What kind of reality can be perceived when the core problems of theology are freed from dependency upon highly technical and arcane ways of thinking and speaking? Writing with the logical clarity and critical acumen for which he is well-known in theological circles, Julian N. Hartt demonstrates the reality of theology's problems and shows how they can be perceived as part of a "divine restiveness" in living. Hartt finds the "demands of revelation" to be most profoundly registered upon the imagination--that power of the spirit by which the shape of things to come is grasped."
Sensing a great hunger for fresh approaches to fundamental theological concerns, Hartt presents a boldly original scholarly work. In it the persistent theological puzzles about method are clarified, the elements of that method are described and major historical controversies about method are critiqued. Topics discussed include: beliefs and reasons, knowing and proving God, faith and hope, authority and scripture, revelation and historical evidence.
A significant contribution to theology, this book shows that theological method entails describing the ways in which faith makes sense. Doing this, it speaks about "incorrigible beliefs," those convictions so fundamental that without them the very sense of life and world would disappear. Sensing that society has begun to think of theological matters as mere inventions of theologians, Hartt seeks to return to those fundamental questions that are "the concrete situation of the serious-minded Christian in the contemporary world."
Endorsements & Reviews-
One of the church's and the nation's most neglected theologians is Julian Hartt, for he was at once thoroughly unapologetic and completely anti-triumphalist in his treatment of matters cultural and doctrinal and political. We thus owe a huge debt of gratitude to Wipf and Stock for reprinting (with fresh introductions) his long-unavailable work.

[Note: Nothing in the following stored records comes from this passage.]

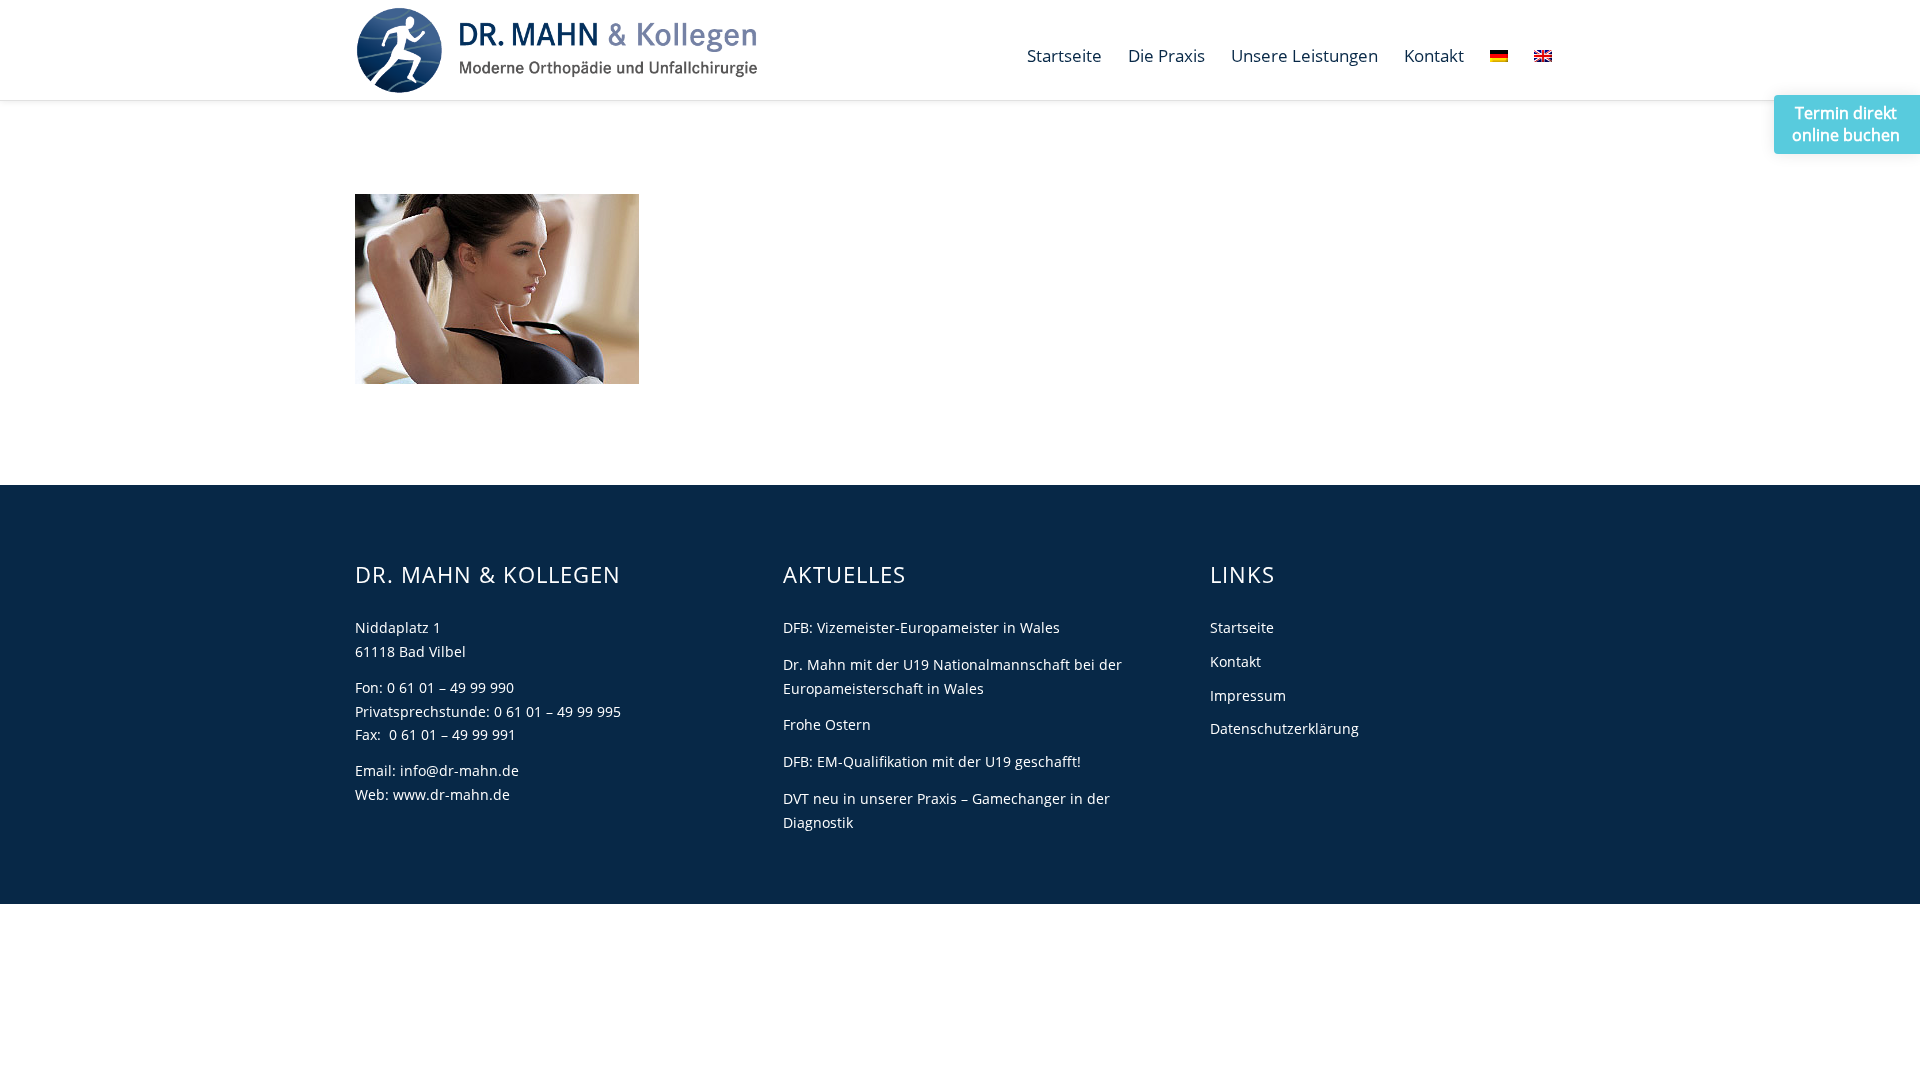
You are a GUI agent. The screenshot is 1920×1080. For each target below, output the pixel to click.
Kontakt (1235, 661)
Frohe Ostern (827, 724)
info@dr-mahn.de (459, 770)
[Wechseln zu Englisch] (1543, 56)
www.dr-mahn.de (451, 794)
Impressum (1248, 695)
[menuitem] (1064, 56)
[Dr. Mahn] (556, 50)
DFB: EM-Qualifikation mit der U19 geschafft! (932, 761)
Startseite (1242, 627)
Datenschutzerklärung (1284, 728)
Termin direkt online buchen (1846, 124)
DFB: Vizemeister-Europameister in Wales (921, 627)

Ralph C. Wood, Baylor University
James Gustafson once stated: "Julian Hartt has one of the most brilliant and profound theological minds and spirits in the Christian community today; unfortunately he is one of the least appreciated theologians now writing."
This reissue of Julian Hartt's books makes available once again the work of this profound and brilliant theologian and makes it possible for a new generation to appreciate his work.
Jonathan Wilson, Carey Theological College
Julian Hartt Ray L. Hart
Julian Norris Hartt is a graduate of Dakota Wesleyan University, Garrett Theological Seminary, Northwestern University (M.A.), and Yale University (Ph.D.). From 1932 to 1934, Dr. Hartt served as a minister of United Methodist churches in South Dakota. He has taught theology and philosophy at Berea College (1940-43) and Yale University (1943-53) and was Noah Porter Professor of Philosophical Theology at Yale (1953-72). Hartt is Professor Emeritus of Religious Studies at the University of Virginia, Charlottesville. He is the author of numerous articles, essays, and books including 'Humanism Versus Theism', 'Toward a Theology of Evangelism', 'Being Known and Being Revealed', 'A Christian Critique of American Culture', and 'Theology and the Church in the University'.